_TASK STATEMENT_.
Filter the listing below for "agent" and report every line that has it.

_RECORDS SHOWN_.
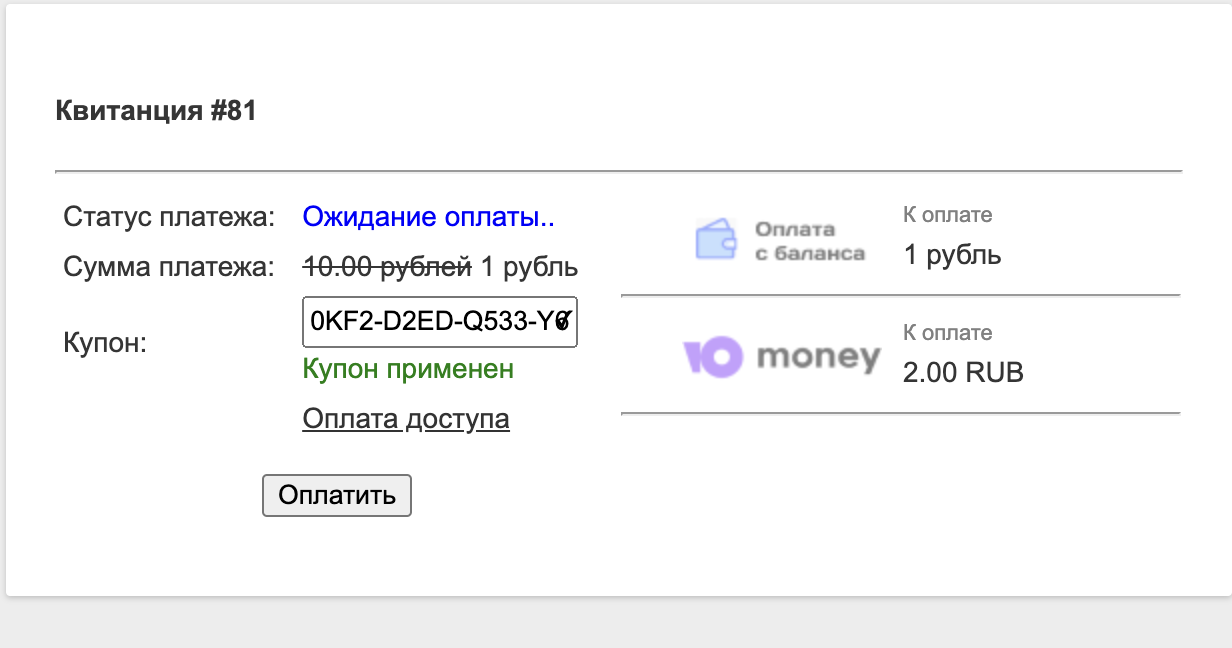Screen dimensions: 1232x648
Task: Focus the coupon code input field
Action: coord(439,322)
---
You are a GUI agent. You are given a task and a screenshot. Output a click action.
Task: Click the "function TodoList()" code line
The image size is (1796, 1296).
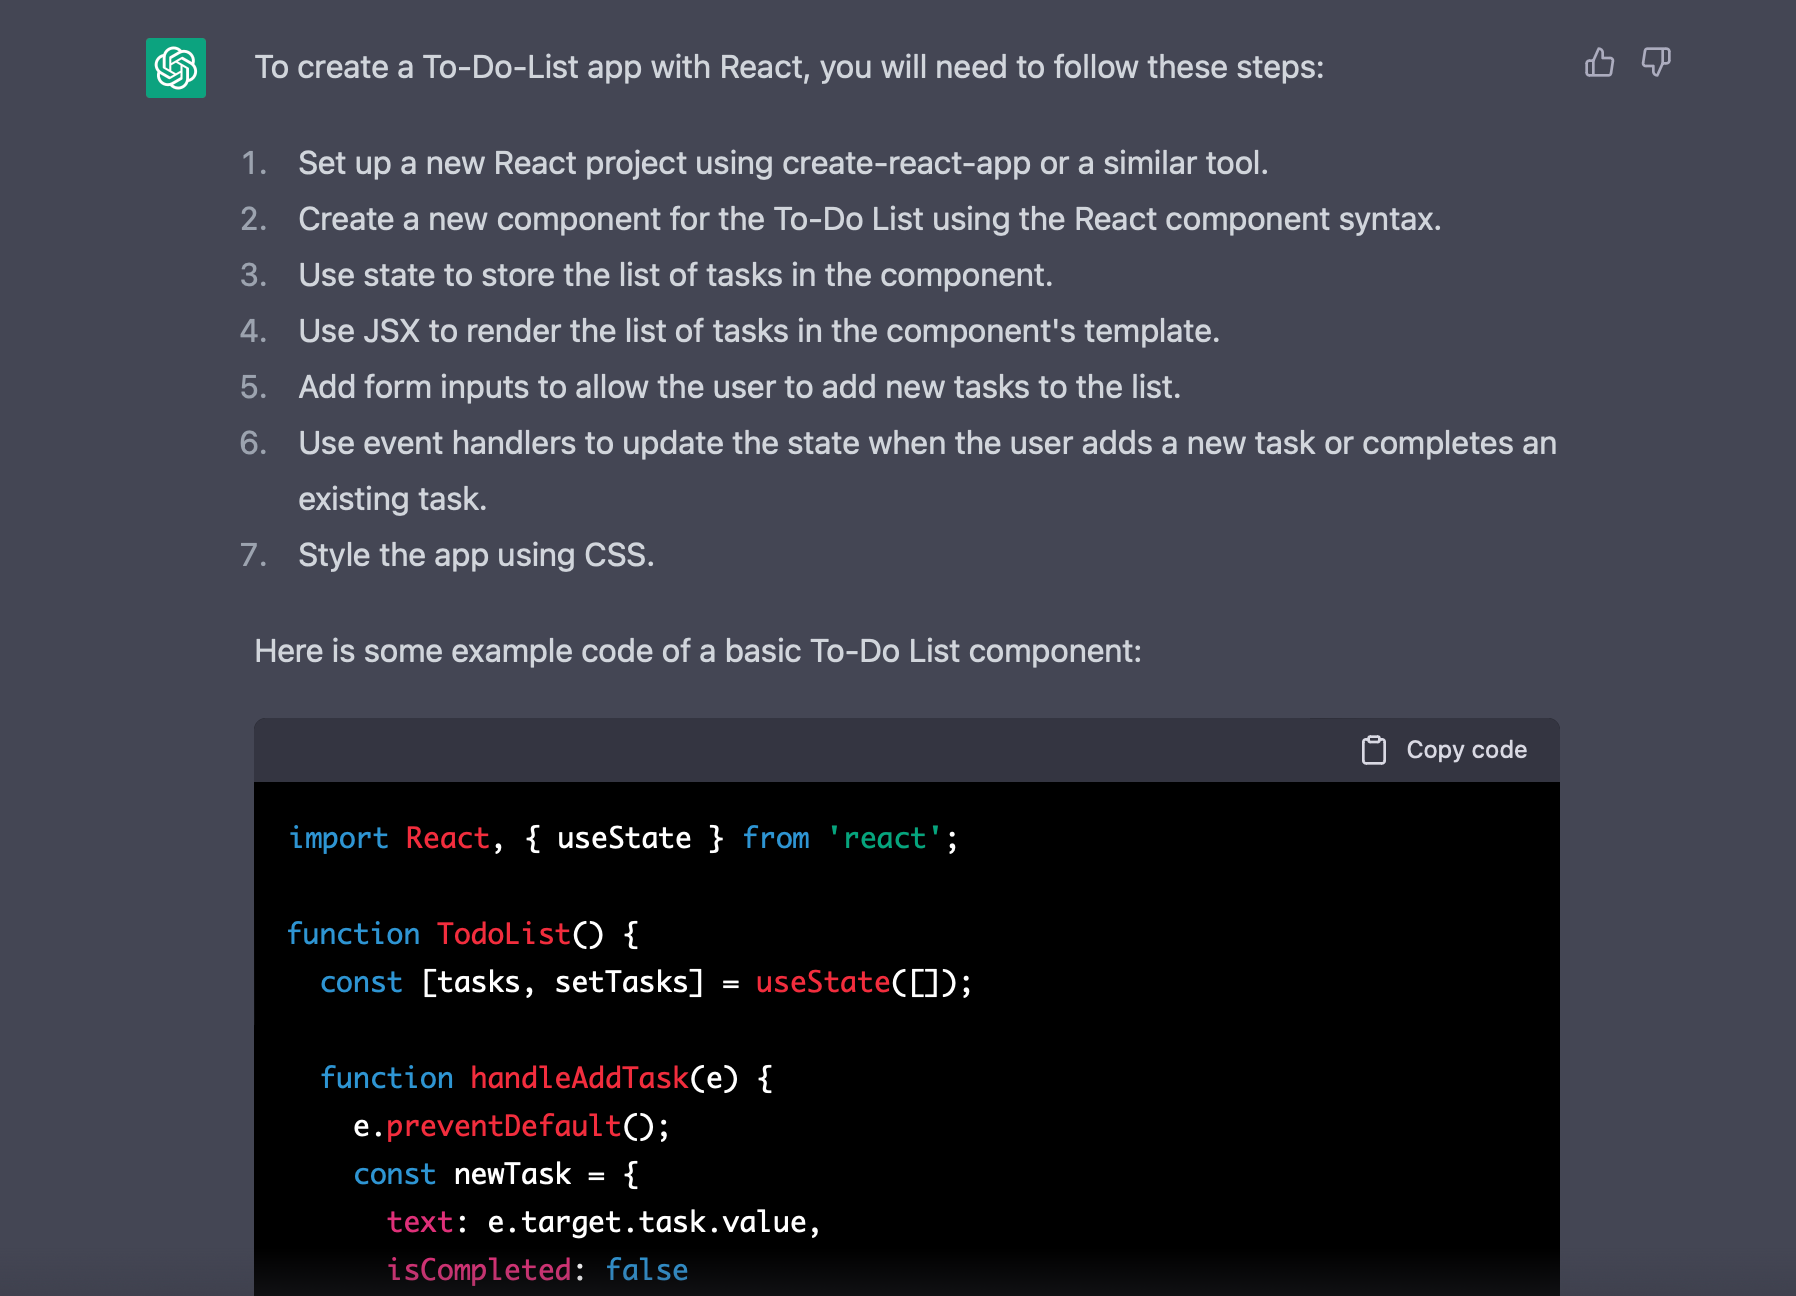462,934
---
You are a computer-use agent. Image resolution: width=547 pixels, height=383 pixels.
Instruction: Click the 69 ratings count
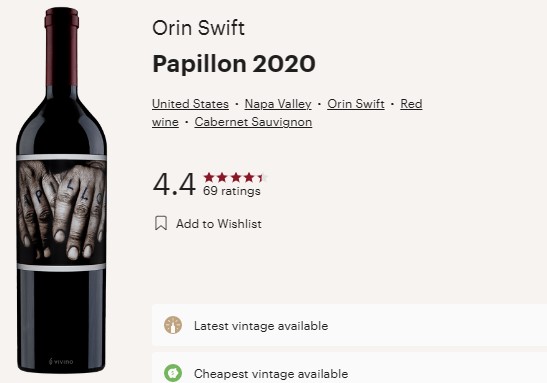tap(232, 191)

_RESULT OF THIS TASK_.
You are a GUI agent. You are given a task and a screenshot. Output a click action.
You are a computer-use agent. Image resolution: width=547 pixels, height=383 pixels.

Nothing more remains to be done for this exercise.